Gear for the prepared civilian
I am a civilian - a prepared civilian. I was never in the military, but I have spent thousands of dollars over the years on training with various instructors from many different fields of expertise. As I trained in both urban and rural tactics, I realized how big of a difference the proper gear can make. I also noticed a common theme in the gear I kept moving towards as my experience level increased and as I gained more knowledge and practice.
The first class I ever attended was a combination rifle and pistol course taught by a retired S.W.A.T. officer. During that class, I wore a Condor tactical vest with surplus magazine pouches attached to it. That's it. At the time I knew very little about gear and it "worked" adequately enough, but after that class I realized that the vest was not going to be the best option moving forward. I moved on from the vest to a full battle belt setup with much better quality mag pouches instead of the closed top, velcro flap surplus pouches I had before. The battle belt setup actually worked fairly well for the first few classes I took which were all rural small unit tactics classes without the involvement of vehicles. I mention the lack of vehicles because the first time I attempted to train in and out of vehicles wearing the battle belt setup I very quickly experienced the almost impossible challenge of sitting while wearing a fully kitted battle belt. The belt I had was an American Made, high quality belt. The problem was, it was WAY too thick. With no accessories installed at all the belt alone stuck out almost two inches on all sides. Adding mag pouches, medical kit, a knife and a handgun made the whole belt circumference feel like it doubled my waist size.

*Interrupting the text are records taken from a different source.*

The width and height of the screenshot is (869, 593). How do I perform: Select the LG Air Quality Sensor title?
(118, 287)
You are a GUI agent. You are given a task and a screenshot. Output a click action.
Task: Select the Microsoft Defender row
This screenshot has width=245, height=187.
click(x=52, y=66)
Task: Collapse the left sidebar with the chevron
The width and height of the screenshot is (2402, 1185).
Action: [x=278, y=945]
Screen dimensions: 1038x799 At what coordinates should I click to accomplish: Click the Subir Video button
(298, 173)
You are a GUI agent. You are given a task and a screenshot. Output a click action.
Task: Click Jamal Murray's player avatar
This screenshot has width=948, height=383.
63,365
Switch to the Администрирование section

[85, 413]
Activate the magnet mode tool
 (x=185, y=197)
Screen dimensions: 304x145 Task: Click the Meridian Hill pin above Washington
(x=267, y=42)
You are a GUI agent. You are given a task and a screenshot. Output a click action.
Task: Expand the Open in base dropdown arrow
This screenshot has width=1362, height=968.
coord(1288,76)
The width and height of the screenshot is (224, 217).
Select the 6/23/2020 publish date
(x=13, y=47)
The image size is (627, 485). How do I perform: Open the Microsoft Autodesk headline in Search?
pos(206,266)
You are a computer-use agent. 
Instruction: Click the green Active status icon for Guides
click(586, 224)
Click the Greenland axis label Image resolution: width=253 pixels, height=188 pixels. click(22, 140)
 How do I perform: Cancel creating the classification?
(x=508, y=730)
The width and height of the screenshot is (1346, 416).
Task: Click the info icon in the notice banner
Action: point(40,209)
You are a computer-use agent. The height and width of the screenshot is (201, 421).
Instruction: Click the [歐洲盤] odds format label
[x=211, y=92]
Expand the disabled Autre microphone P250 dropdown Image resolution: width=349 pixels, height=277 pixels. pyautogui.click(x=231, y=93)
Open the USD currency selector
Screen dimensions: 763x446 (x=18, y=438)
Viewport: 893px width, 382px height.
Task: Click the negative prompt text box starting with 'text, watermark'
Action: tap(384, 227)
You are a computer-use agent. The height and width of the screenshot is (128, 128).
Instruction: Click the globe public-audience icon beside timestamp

The next several classes I took I started wearing a chest rig instead. Chest rigs are great because they shift a lot of the weight and bulk to your core which helps with weight distribution and also gives you a narrower profile (and allows you to actually sit down if you so desire). The chest rigs I started wearing were closed top chest rigs with PALS webbing across the front and on the sides. Overall good rigs, but I still wasn't satisfied with how bulky they were.
I attended a class taught by John Mosby from Mountain Guerrilla on vehicle patrolling, which basically ended up being the turning point of our gear and business. We had been talking about gear, and John mentioned he really wanted a super minimalist chest rig designed to be easily concealed under a light jacket or even sweat shirt. At first this seemed a little odd to me, but we agreed to give it a shot and working together with him, came up with what we ended up calling the Underground Partisan Chest Rig. This chest rig was a huge success for a number of reasons. We decided to use 4" elastic for the magazine pouches, and came up with a unique design to allow quick access to the mags but with optimal retention. Elastic magazine pouches are great because they achieve excellent retention and are also incredibly low profile. The chest rig design is extremely light and easily stored in a backpack, glove box, etc. making it much easier to carry around and actually use on more of a day to day basis than the other chest rigs I had worked with. When worn, it is easily concealed with just a light jacket or even hoodie.
I began running the Underground Partisan Chest Rig exclusively, but also felt a longing to have some sort of battle belt in addition that could carry some auxiliary gear. I tried a few different battle belts from other companies, and just wasn't satisfied. Either the belts were too thick or they would shift too much around the waist when running. I began to hunt for a material that had excellent grip properties, but was also extremely rugged and would last a long time. One day, I found it! Thank you, Google. I stumbled upon a grip material (no, i'm not telling you what it is) that worked just perfect. We use this grip material on our War Belts and Enhanced War Belts, and the performance has just been phenomenal. Our belts are the thinnest battle belts we have seen on the market, and with the proprietary grip material are simply the most minimalist battle belt you can buy. Because the belts are so thin it brings all of the weight of your mags and accessories close and tight against your body, allowing you not only to comfortably sit down with no issues, but also run as fast as you need to with no shifting or flopping of your gear.
Have you picked up on the common theme I mentioned in the intro yet? Minimalist. I have really come to find that minimalist gear is almost always the best and most practical option for the prepared civilian. Gear that is lightweight, easily transported in tight spaces (backpacks, bins, etc.), and can survive most if not all day to day events and activities without being noticed. As prepared civilians, we need to be able carry our gear with us unnoticed when not in use. When in use, our gear needs to be able to function in the harshest of conditions and you must have full mobility. A tactical vest is very difficult, maybe even impossible to conceal and practically still use. A thick, bulky battle belt won't work if you still plan on driving in a vehicle and using your gear at the same time. But when you look at what we offer with our minimalist, purposeful designs, I think you will find the perfect combination of minimalist but sufficient gear solutions to be your best companions as a prepared civilian.